Dominant KCNQ1 variants are well-known for underlying cardiac arrhythmia syndromes. The two heterozygous KCNQ1 missense variants, R116L and P369L, cause an allelic disorder characterized by pituitary hormone deficiency and maternally inherited gingival fibromatosis. Increased K(+) conductance upon co-expression of KCNQ1 mutant channels with the beta subunit KCNE2 is suggested to underlie the phenotype; however, the reason for KCNQ1-KCNE2 (Q1E2) channel gain-of-function is unknown. We aimed to discover the genetic defect in a single individual and three family members with gingival overgrowth and identified the KCNQ1 variants P369L and V185M, respectively.
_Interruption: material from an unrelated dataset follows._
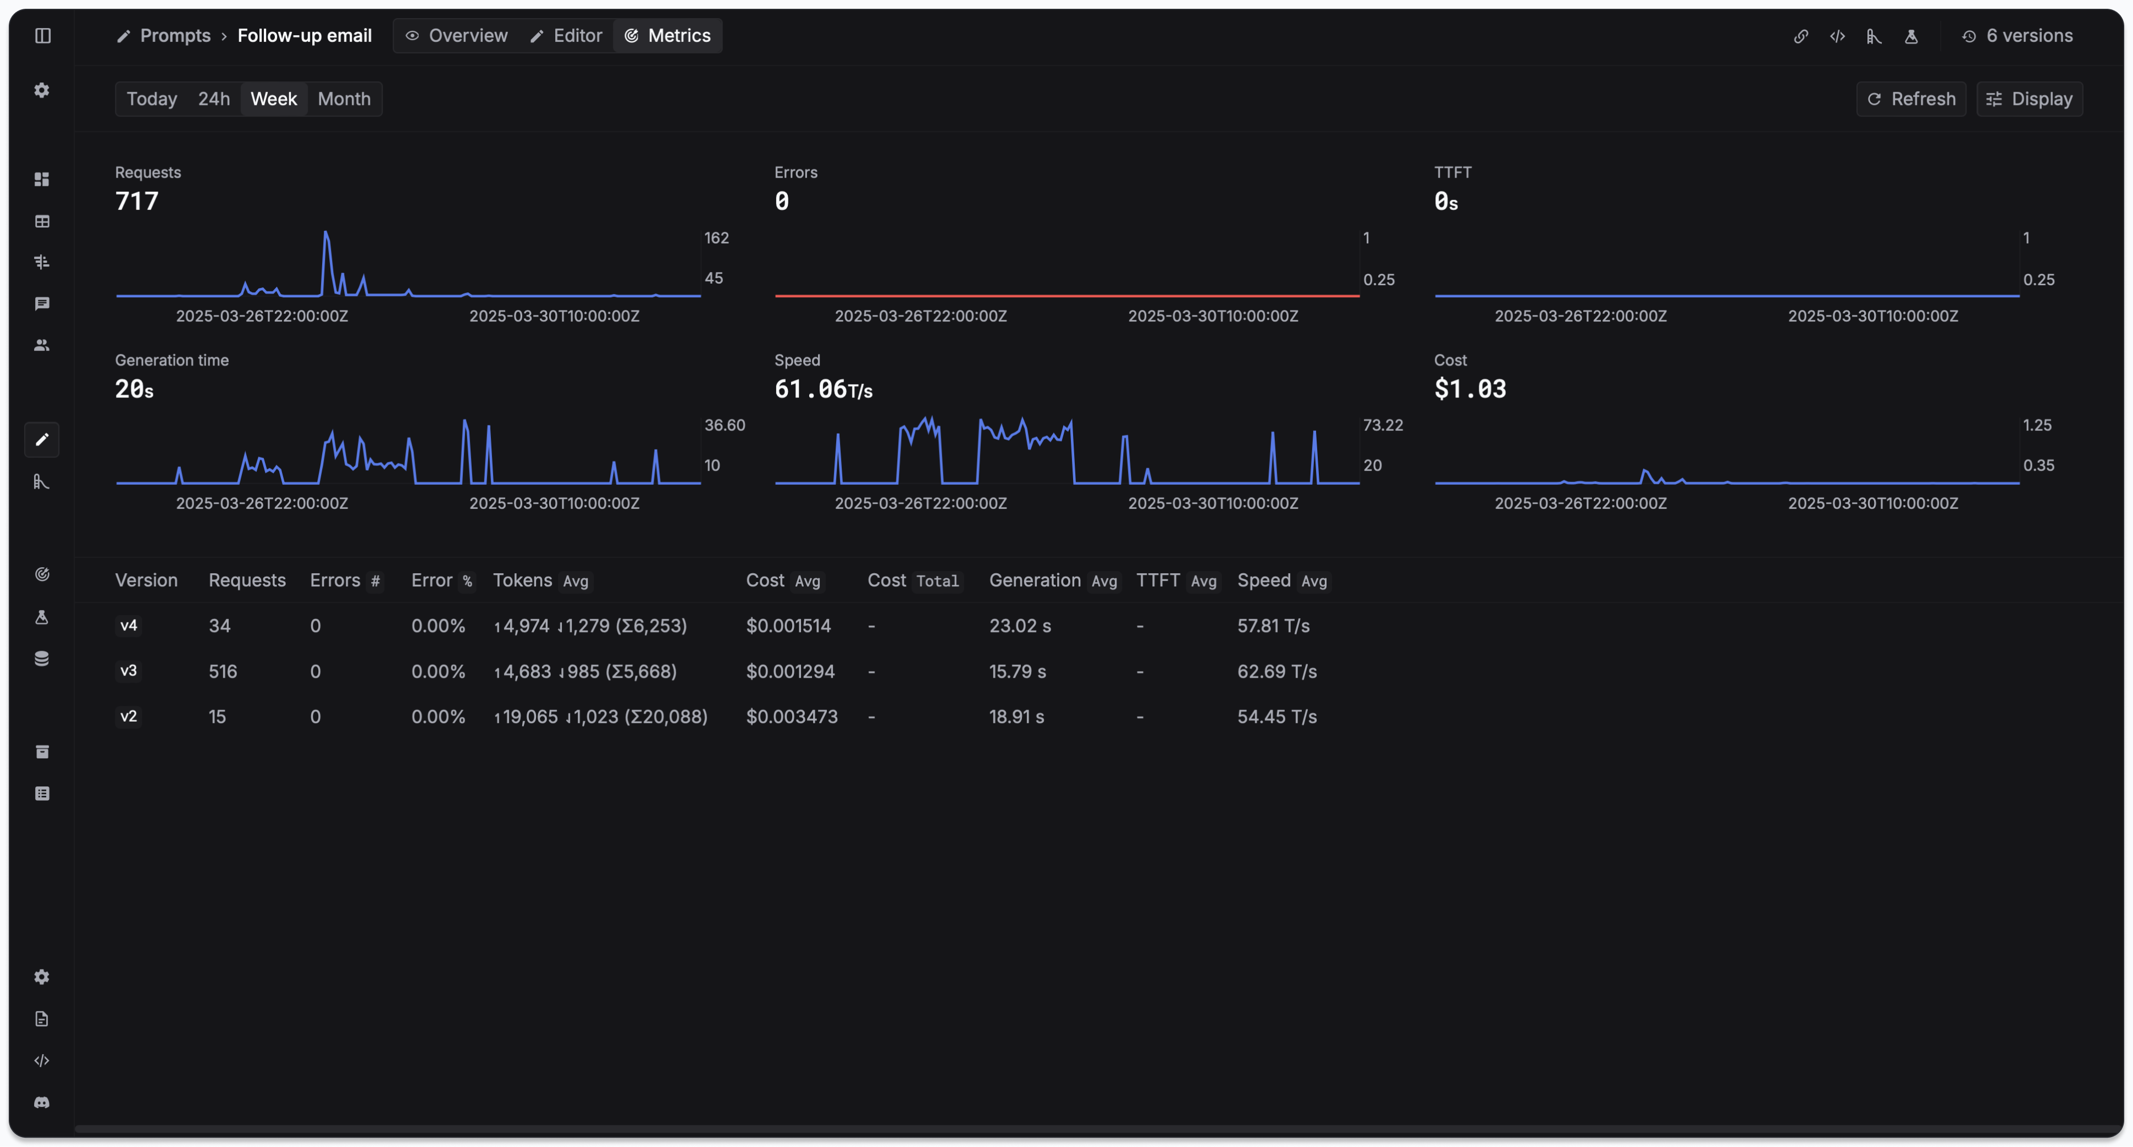Select the v3 version row
The width and height of the screenshot is (2133, 1147).
point(128,671)
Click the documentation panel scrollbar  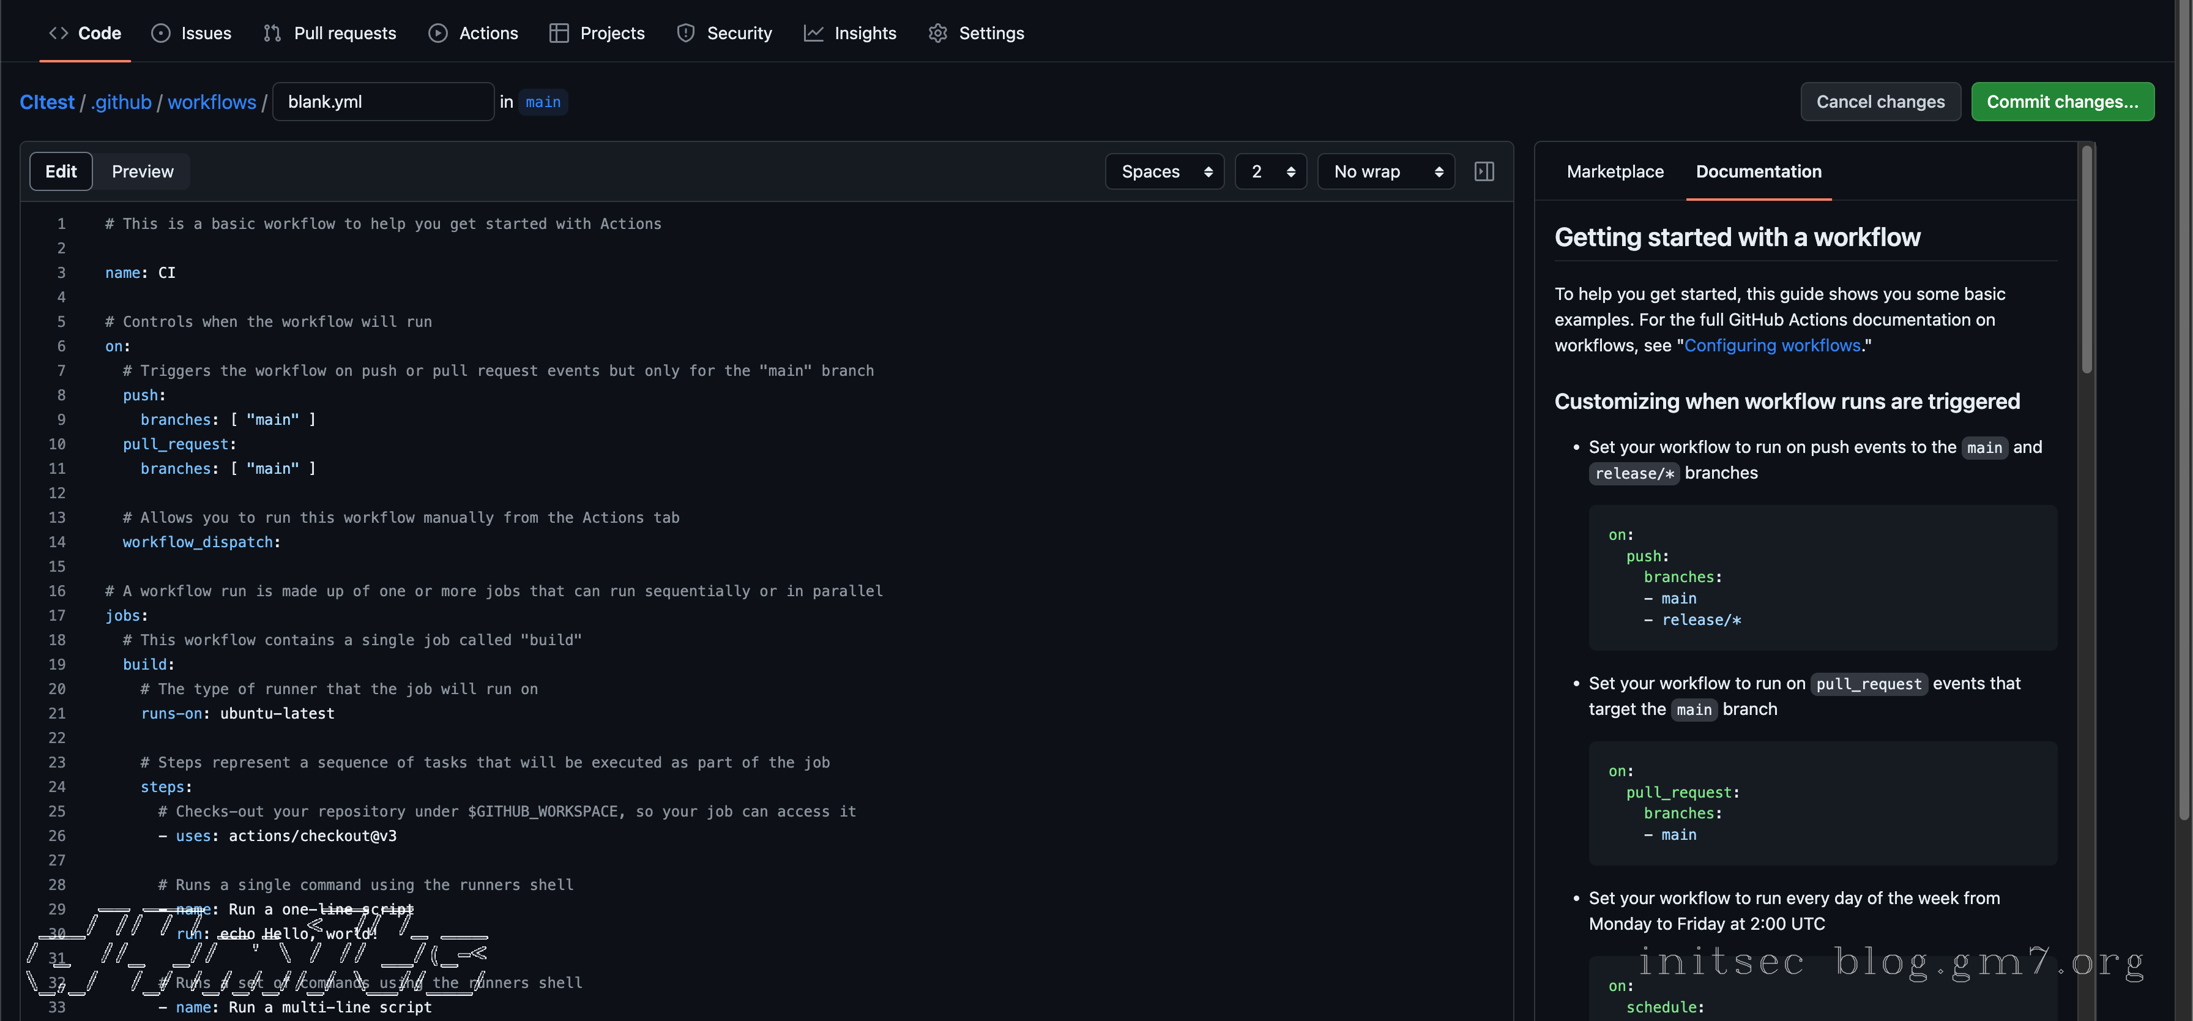(2086, 260)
Patch-clamp experiments demonstrated increased constitutive K(+) conductance of V185M-Q1E2 channels, confirming the pathogenicity of the novel variant. To gain insight into the pathomechanism, we examined all three disease-causing KCNQ1 mutants. Manipulation of the intracellular Ca(2+) concentration prior to and during whole-cell recordings identified an impaired Ca(2+) sensitivity of the mutant KCNQ1 channels. With low Ca(2+), wild-type KCNQ1 currents were efficiently reduced and exhibited a pre-pulse-dependent cross-over of current traces and a high-voltage-activated component. These features were absent in mutant KCNQ1 channels and in wild-type channels co-expressed with calmodulin and exposed to high intracellular Ca(2+). Moreover, co-expression of calmodulin with wild-type Q1E2 channels and loading the cells with high Ca(2+) drastically increased Q1E2 current amplitudes, suggesting that KCNE2 normally limits the resting Q1E2 conductance by an increased demand for calcified calmodulin to achieve effective channel opening. Our data link impaired Ca(2+) sensitivity of the KCNQ1 mutants R116L, V185M and P369L to Q1E2 gain-of-function that is associated with a particular KCNQ1 channelopathy.